***** TEXTE EXTRAIT

L’Université du Bosphore: La police turque a arrêté 14 personnes

La police turque a arrêté mercredi 14 personnes supplémentaires, suspectées d’être impliquées dans la manifestation de centaines d’étudiants de l’Université du Bosphore contre la nomination d’un recteur proche du parti du président Recep Tayyip Erdogan. Au total, 36 personnes ont été appréhendées depuis lundi, selon l’agence de presse étatique turque Anadolu.

Lundi, un millier de personnes avaient manifesté près du campus de l’Université du Bosphore pour protester contre la nomination par un décret du président Erdogan de Melih Bulu, 50 ans, à la tête de ce prestigieux établissement public, où l’enseignement se fait en anglais et qui a formé une partie de l’élite du pays.

Des images tournées par l’agence de presse privée Demirören montraient des unités spéciales de la police forcer les domiciles des suspects et escorter certains d’entre eux, menottés, jusqu’aux véhicules des forces de l’ordre.

La nomination de cette personnalité extérieure à l’université, qui avait tenté en 2015 de briguer un mandat de député sous les couleurs du Parti de la justice et du développement (AKP) de M. Erdogan, a provoqué un tollé. Mercredi, le gouverneur d’Istanbul Ali Yerlikaya a annoncé l’interdiction de “tout rassemblement, manifestation ou marche” autour du campus de l’université, justifiant cette décision par la lutte contre la propagation du coronavirus.

“En 2016, nous nous y étions déjà opposés. C’est la deuxième fois que cela arrive et il nous faut montrer une réaction encore plus forte”, a déclaré à l’AFP Ertugrul Usta, étudiant en ingénierie qui manifestait lundi.

“L’AKP s’efforce depuis un moment déjà de renforcer sa mainmise sur les universités (…) Les étudiants de Bogazici sont venus aujourd’hui pour s’y opposer”, a indiqué Cihan Cicek, étudiant dans un autre établissement venu manifester par solidarité.

Si le dirigeant de l’Université du Bosphore était autrefois élu, M. Erdogan s’est arrogé le pouvoir de nommer les recteurs dans la foulée d’une tentative de putsch en 2016 suivie d’une ferme reprise en main de toutes les institutions.

**********
***** LIGNES FOURNIES

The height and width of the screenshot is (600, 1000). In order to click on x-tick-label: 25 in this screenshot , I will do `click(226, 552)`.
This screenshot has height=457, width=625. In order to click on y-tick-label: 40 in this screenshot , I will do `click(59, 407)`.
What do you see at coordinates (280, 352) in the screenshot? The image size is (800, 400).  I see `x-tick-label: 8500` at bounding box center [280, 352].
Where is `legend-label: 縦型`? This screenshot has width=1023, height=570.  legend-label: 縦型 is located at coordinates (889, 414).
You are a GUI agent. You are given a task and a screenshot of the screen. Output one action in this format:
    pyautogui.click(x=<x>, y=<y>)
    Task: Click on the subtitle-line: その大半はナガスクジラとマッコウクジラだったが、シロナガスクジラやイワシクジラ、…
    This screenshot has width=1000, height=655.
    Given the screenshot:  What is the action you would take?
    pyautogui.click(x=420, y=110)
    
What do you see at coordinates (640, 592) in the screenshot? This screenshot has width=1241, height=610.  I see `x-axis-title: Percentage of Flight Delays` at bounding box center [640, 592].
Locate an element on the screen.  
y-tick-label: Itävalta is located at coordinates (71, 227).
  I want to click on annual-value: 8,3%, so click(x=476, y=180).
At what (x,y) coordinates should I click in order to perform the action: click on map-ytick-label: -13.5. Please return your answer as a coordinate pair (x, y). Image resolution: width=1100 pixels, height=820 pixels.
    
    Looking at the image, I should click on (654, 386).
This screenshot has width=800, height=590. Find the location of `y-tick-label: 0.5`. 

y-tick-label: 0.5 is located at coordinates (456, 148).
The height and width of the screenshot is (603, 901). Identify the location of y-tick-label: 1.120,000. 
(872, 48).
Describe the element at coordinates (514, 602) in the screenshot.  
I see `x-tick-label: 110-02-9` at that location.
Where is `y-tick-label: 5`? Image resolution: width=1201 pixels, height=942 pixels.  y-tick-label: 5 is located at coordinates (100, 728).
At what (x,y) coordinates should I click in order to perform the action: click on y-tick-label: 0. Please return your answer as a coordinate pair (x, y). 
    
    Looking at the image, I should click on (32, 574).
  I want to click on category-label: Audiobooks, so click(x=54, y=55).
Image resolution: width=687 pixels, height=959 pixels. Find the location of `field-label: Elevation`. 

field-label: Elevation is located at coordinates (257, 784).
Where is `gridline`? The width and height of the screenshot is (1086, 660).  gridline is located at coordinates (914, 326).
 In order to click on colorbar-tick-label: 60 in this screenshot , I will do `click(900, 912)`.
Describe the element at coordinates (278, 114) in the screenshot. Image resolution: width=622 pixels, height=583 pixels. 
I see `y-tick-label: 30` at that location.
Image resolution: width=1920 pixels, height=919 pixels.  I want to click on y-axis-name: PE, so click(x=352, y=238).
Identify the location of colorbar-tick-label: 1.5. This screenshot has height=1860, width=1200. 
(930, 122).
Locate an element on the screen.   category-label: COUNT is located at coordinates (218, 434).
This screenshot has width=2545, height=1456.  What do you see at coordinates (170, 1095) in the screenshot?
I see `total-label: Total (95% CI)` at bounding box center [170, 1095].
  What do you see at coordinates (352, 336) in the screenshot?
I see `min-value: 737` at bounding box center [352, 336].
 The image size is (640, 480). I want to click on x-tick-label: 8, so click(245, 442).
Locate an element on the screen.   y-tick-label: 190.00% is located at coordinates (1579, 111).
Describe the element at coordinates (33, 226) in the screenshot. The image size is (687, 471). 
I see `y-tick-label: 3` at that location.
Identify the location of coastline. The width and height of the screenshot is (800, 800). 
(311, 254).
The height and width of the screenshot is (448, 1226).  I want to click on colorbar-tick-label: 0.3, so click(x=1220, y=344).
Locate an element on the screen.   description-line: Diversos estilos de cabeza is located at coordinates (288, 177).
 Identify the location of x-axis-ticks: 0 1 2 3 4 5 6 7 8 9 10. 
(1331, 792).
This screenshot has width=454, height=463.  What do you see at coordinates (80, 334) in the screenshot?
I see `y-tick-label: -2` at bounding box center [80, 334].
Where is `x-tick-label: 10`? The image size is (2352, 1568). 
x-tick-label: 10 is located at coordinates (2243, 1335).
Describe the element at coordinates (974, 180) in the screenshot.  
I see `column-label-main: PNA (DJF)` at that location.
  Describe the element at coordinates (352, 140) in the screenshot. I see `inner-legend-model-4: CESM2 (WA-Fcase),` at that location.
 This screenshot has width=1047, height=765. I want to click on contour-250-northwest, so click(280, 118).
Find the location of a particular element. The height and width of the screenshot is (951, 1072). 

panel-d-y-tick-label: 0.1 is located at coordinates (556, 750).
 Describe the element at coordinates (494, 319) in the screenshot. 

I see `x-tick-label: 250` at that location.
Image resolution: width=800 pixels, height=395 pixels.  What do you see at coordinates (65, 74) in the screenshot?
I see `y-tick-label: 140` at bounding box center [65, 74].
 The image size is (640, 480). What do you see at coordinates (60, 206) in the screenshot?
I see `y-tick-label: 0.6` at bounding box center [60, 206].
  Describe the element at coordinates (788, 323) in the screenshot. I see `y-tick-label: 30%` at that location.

**********

— CONSIGNE —
Traduisez en anglais cette phrase du texte sur l’Université du Bosphore : « Des images tournées par l’agence de presse privée Demirören montraient des unités spéciales de la police forcer les domiciles des suspects et escorter certains d’entre eux, menottés, jusqu’aux véhicules des forces de l’ordre. »

— CORRIGÉ —
Footage shot by the private news agency Demirören showed special police units forcing their way into the suspects' homes and escorting some of them, handcuffed, to law enforcement vehicles.